"Comrade, how do you feel?" And when the wounded man doubted his enemy's sincerity, the latter went on: "Oh, it's all right, comrade! We'll be good comrades! Yes, yes, good comrades." The tale is dedicated:
"To my brother, the anonymous Würtemberg soldier who, in Grurie Wood, on December 30, 1914, withheld his hand when about to slay me, generously saved my life;
"To the (enemy) friend who, in Darmstadt hospital, cared for me like a father;
"And to the comrades E., K., and B., who spoke to me as man to man."

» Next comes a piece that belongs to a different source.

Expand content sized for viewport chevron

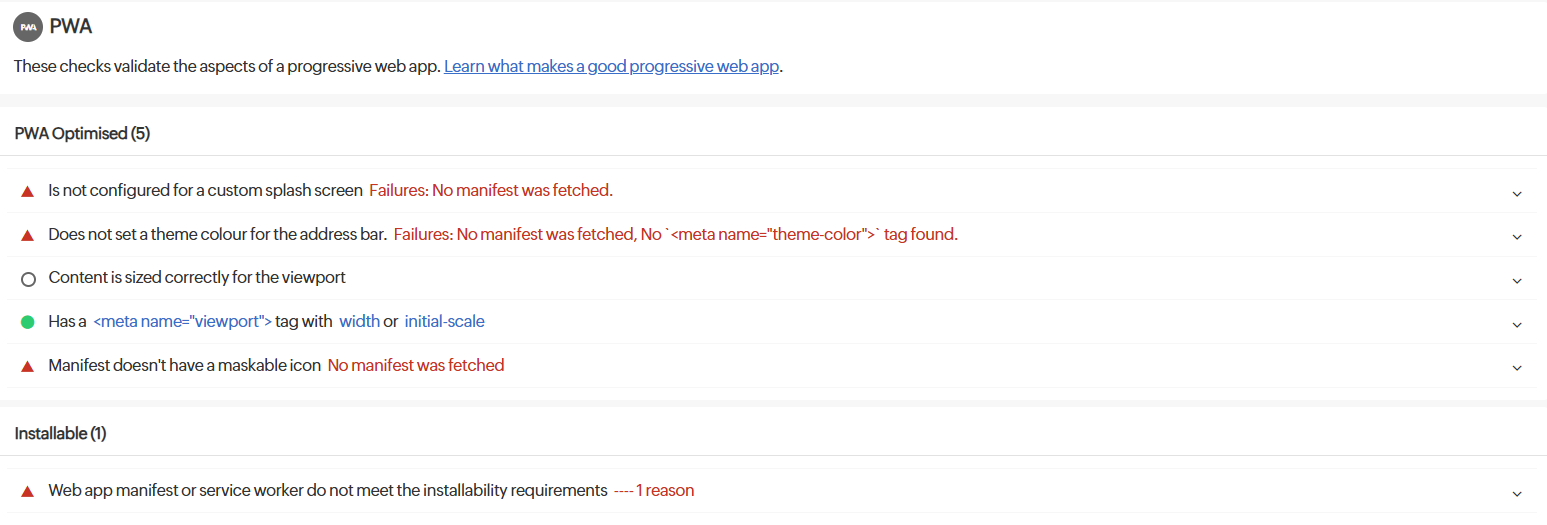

This soldier without fear and without reproach, returning to France, discovered there the braggart army of the scribblers at the rear. Their venom and their stupidity infuriated him. But instead of taking refuge, like many of his comrades, in disdainful silence, he did what he had always done, and turned bravely to the attack upon "a superior force." In May, 1916, he became editor of a small magazine, entitled "Les Humbles," but which somewhat belies its name by the ruggedness of its accents and by its refusal to allow its voice to be stifled. He boldly declares:
"Emerged from the whirlwind of the war, but still struggling in its eddies, we do not propose to resign ourselves to the environing mediocrity, to content ourselves with the servile utterance of official platitudes.… We are weary of the daily and systematic stuffing of people's heads with official pabulum.… We have not abdicated any of our rights, not even our hopes."
Each issue of the magazine was a fresh proof of his independence. At this juncture, reviews edited by young thinkers were springing up everywhere from among the ruins. That of Wullens took the leading place, owing to his force of character and his indomitable frankness.
He found a great friend in Han Ryner, who amid the
- Words of Farewell (issue of May, 1917).